◆ **Text**
-- START --

That said, it’s not really obvious how to do it, and I didn’t really see a straightforward guide, so I’m writing down what I did here. It’s pretty easy once you know all the secret JSON configuration to get everything working.

Create Azure AI Services Account

For all of this, you’ll need an “Azure AI services” account created. You can mess around with this a bit in the free tiers, but if you’re doing hundreds/thousands of images you’ll need this plan to get billed. And you’ll definitely get billed - I got charged about 60 bucks for processing about 3500 images, so be careful what you throw at this. All you really need to do is create the account, we’ll do the rest elsewhere, this just needs to exist.

Create Azure AI Search Service

The meat of the setup is in Azure AI Search. You should only need to use the free tier here, 50 MB is quite a bit of space, I used about 6.5 MB for those 3500 pictures.

Data Source

The first thing you need to do once your search service is set up is to create a data source. I had all of my images in blob storage in Azure so I just created a datasource pointing at that storage account.

-- END --

◆ **Collected data**
-- START --

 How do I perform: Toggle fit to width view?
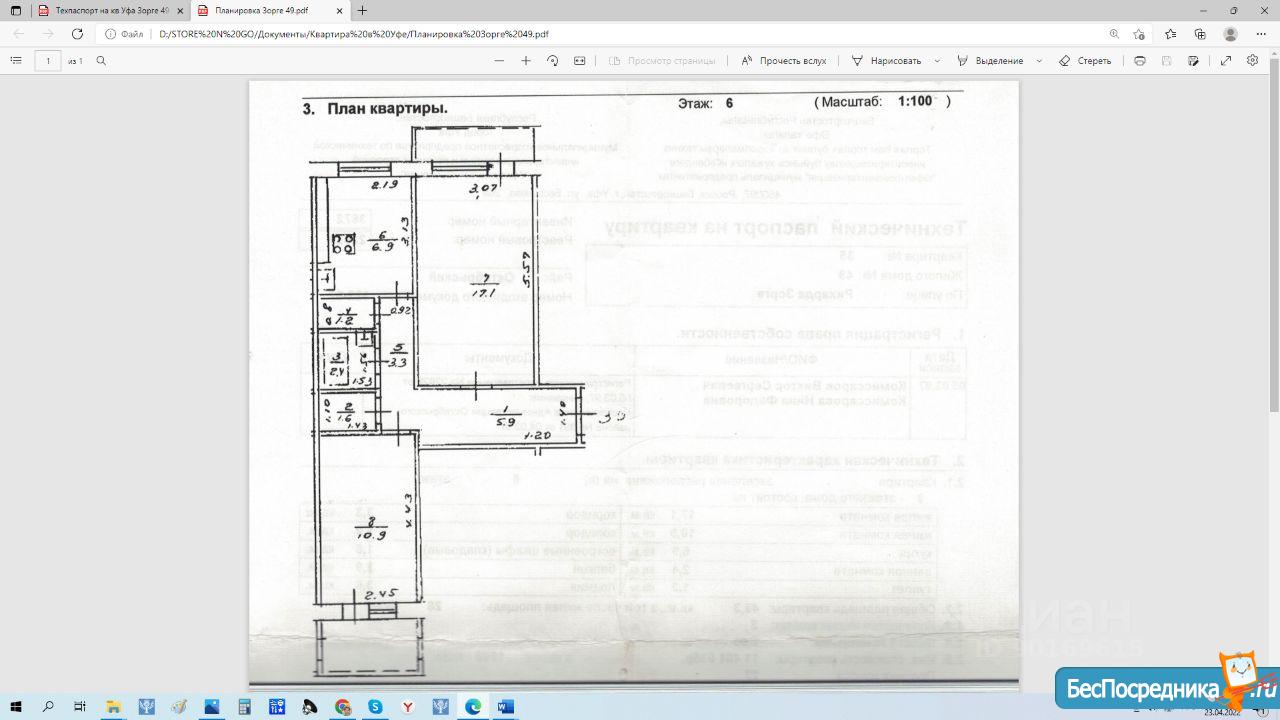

-- END --

◆ **What this exercise asks**
1. Condense the paragraph of the Azure setup text that begins "For all of this, you'll need" into a short bulleted list that keeps its main facts.
2. Reproduce word for word the stretch of the Azure setup text from "Create Azure AI Services" through "those 3500 pictures.".
3. Answer from the Azure setup text:
(a) How much was the writer charged, and for processing roughly how many images?
(b) How much space does the free tier of Azure AI Search provide?
(c) Where were the writer's images stored when the data source was created?
Use only the Azure setup text to answer, not the data.

◆ **Answers per task**
1.
- An "Azure AI services" account is required.
- Free tiers work for experimenting, but hundreds or thousands of images need this plan for billing.
- Charges are real: about 3500 images cost about 60 bucks to process.
- Only the account needs to be created here. The rest of the setup happens elsewhere.

2.
Create Azure AI Services Account

For all of this, you’ll need an “Azure AI services” account created. You can mess around with this a bit in the free tiers, but if you’re doing hundreds/thousands of images you’ll need this plan to get billed. And you’ll definitely get billed - I got charged about 60 bucks for processing about 3500 images, so be careful what you throw at this. All you really need to do is create the account, we’ll do the rest elsewhere, this just needs to exist.

Create Azure AI Search Service

The meat of the setup is in Azure AI Search. You should only need to use the free tier here, 50 MB is quite a bit of space, I used about 6.5 MB for those 3500 pictures.

3.
(a) About 60 bucks, for about 3500 images.
(b) 50 MB.
(c) In blob storage in Azure.